#### ASSIGNMENT
Go to the line holding "Task: Click the" in the data below. Return it and each line after it through the last, exactly, and skip the pictures.
>>>
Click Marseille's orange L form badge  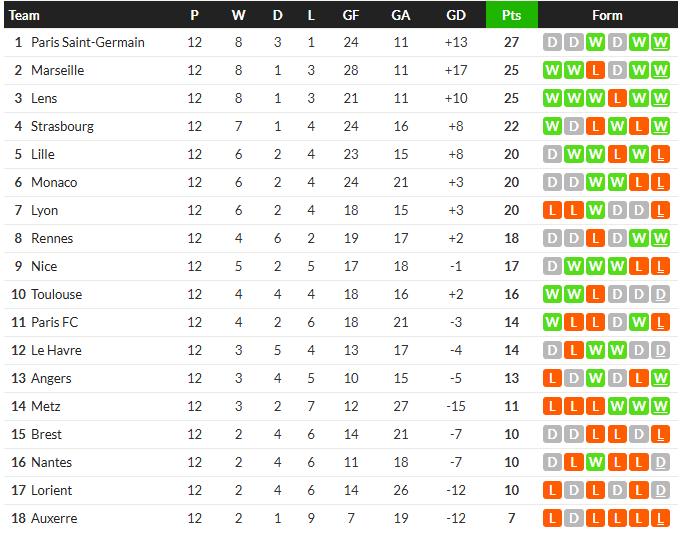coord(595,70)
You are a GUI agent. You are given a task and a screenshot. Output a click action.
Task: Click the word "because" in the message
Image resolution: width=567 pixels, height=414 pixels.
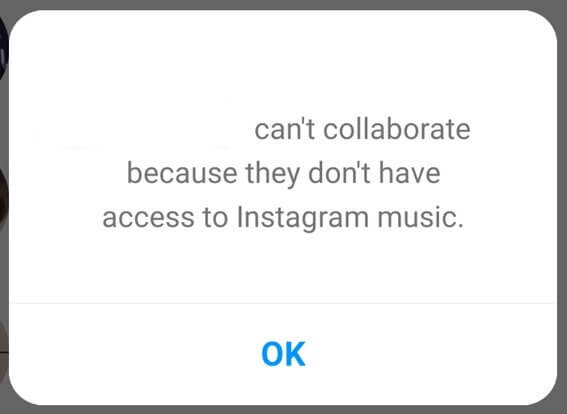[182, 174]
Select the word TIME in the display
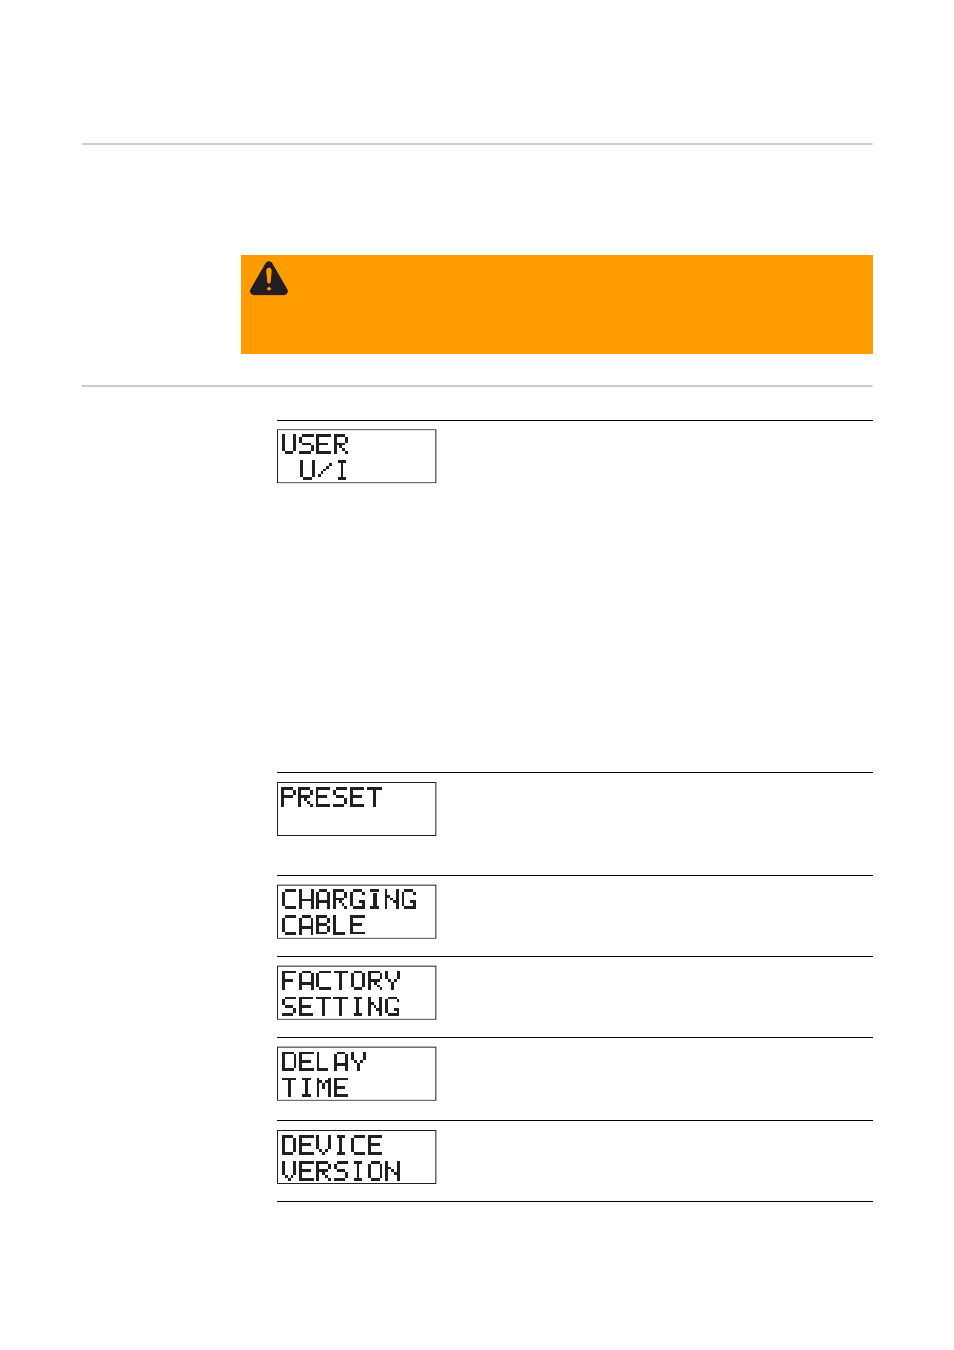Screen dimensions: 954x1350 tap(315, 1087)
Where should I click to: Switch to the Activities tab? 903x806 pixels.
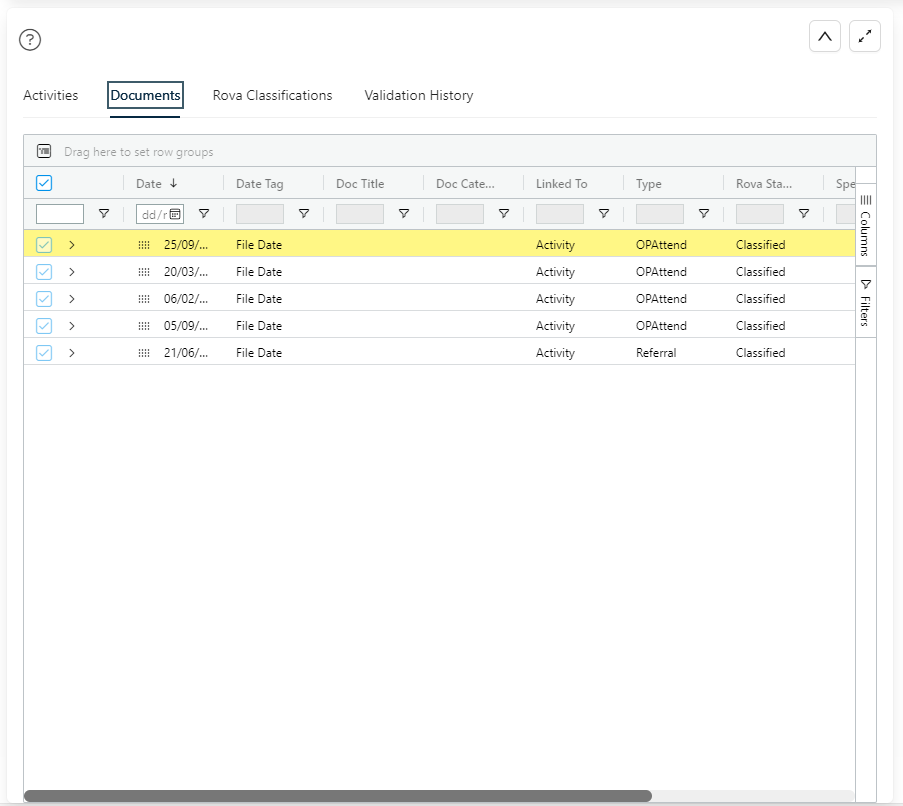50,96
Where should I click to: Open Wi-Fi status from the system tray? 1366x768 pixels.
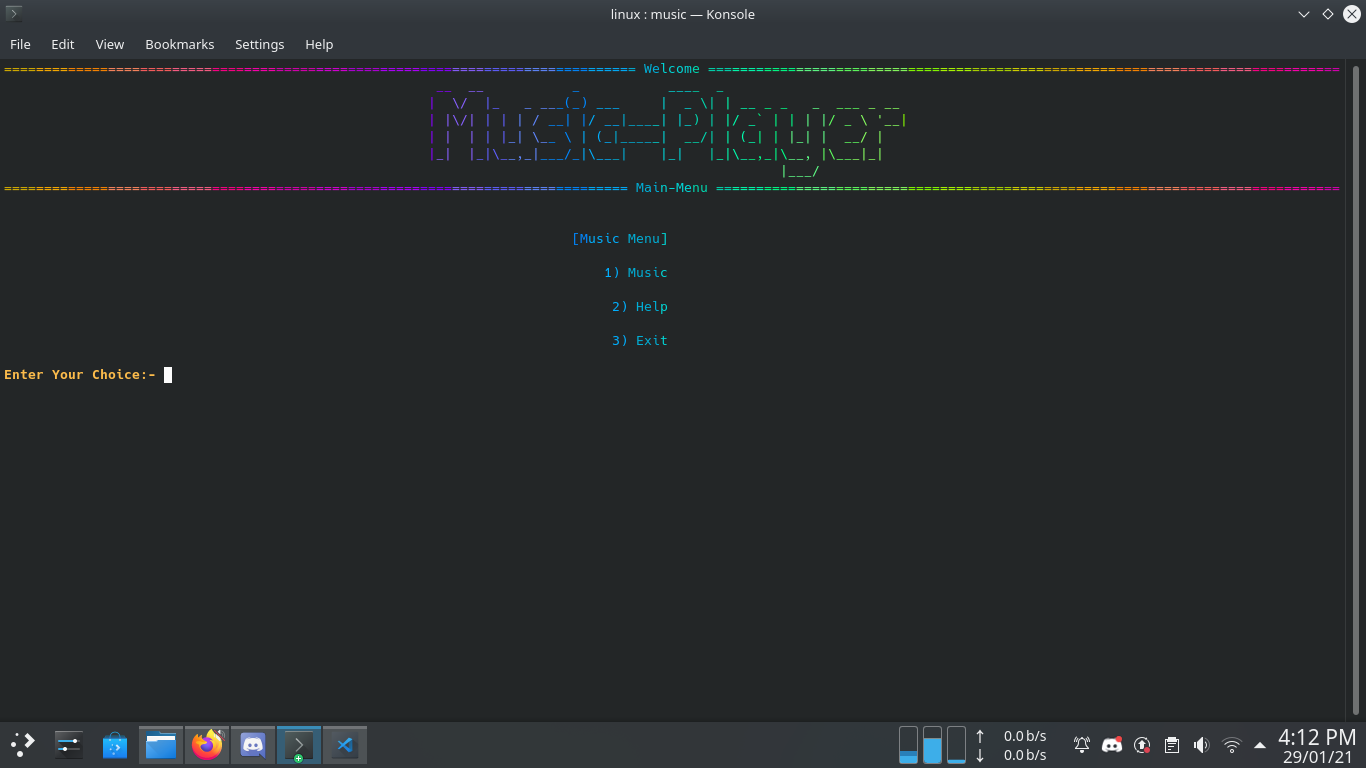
<<<
#### ANSWER BOX
Task: Click the word "because" in the message
Image resolution: width=567 pixels, height=414 pixels.
[182, 174]
Select the word TIME in the display
Screen dimensions: 954x1350 tap(315, 1087)
Where should I click to: Switch to the Activities tab? 903x806 pixels.
50,96
Where should I click to: Open Wi-Fi status from the system tray? 1366x768 pixels.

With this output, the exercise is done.